Shared Hosting Server Outage ( Various Servers )
Incident Report for Digital Pacific
Postmortem

Between 22:14 - 22:49 AEST 18/07/2020 we experienced a hardware fault on a firewall cluster which resulted in a 35 minute outage to our shared and reseller hosting infrastructure.

Our engineers were alerted immediately and troubleshooting began, it took some time to find the root cause.

The root cause was that the active firewall node at the time had a partial XFP transceiver failure where it was in a half-broken state which was not enough to trigger an automatic failover to the redundant node. Engineers performed a manual failover to the secondary firewall node and traffic was restored.

The faulty XFP in question was replaced and redundancy has been restored.

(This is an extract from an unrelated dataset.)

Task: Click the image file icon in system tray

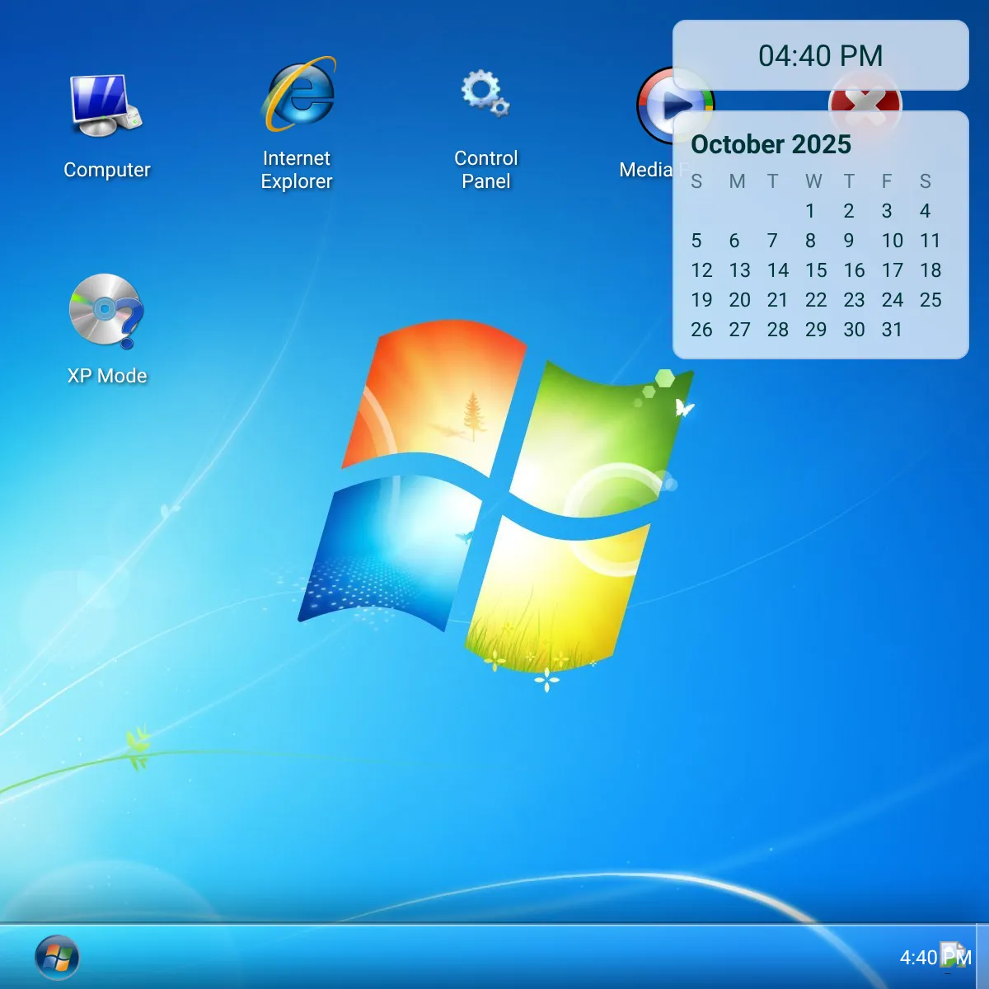Action: (953, 956)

We will be reviewing our architecture and practises to see how we can avoid such an outage from occurring again.

We are sorry for any inconvenience caused.

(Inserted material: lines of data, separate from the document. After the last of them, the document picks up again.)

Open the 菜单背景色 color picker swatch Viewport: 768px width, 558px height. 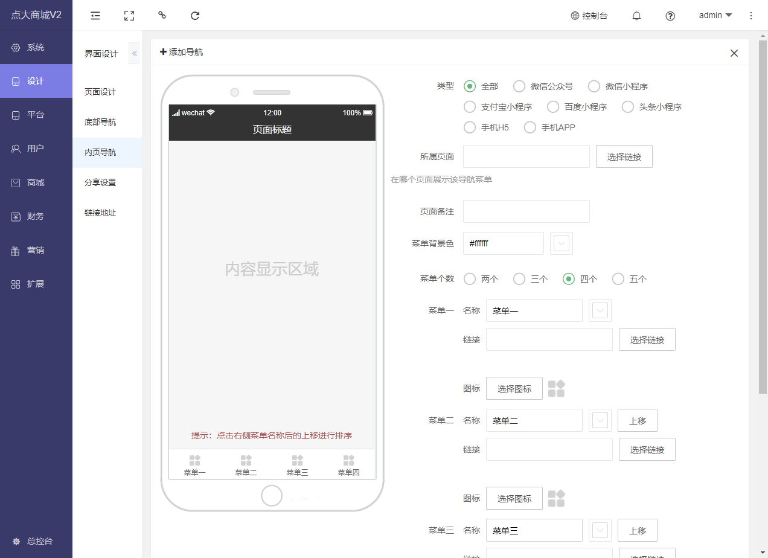tap(562, 243)
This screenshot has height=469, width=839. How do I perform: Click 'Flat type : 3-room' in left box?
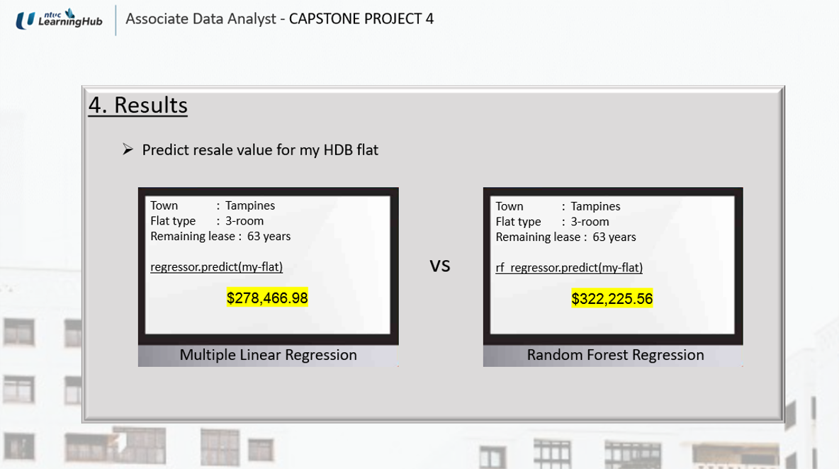(206, 221)
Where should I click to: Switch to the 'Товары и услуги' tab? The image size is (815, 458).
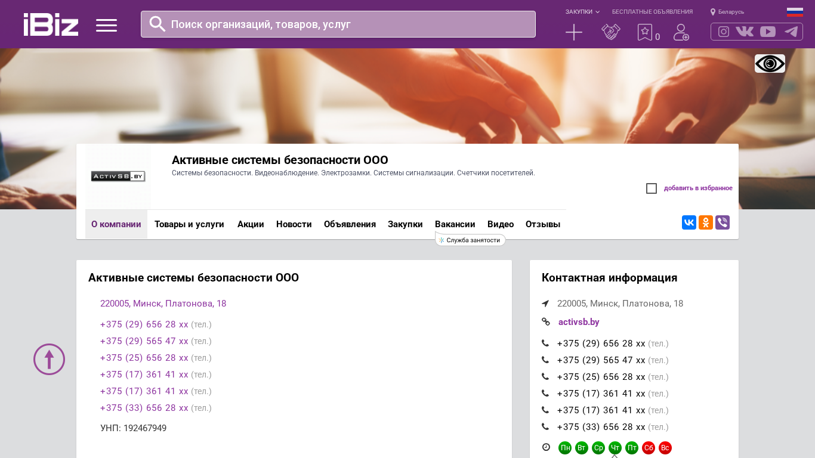click(189, 224)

Posted Jul 19, 2020 - 09:17 AEST

Resolved
This incident has been resolved.
Posted Jul 19, 2020 - 01:49 AEST
Monitoring
A fix has been implemented and we are monitoring the results.
Posted Jul 18, 2020 - 23:07 AEST
Investigating
We are currently investigating an outage affecting multiple shared-hosting and re-seller servers.
Posted Jul 18, 2020 - 22:37 AEST
This incident affected: Personal and Business Hosting and Reseller Hosting.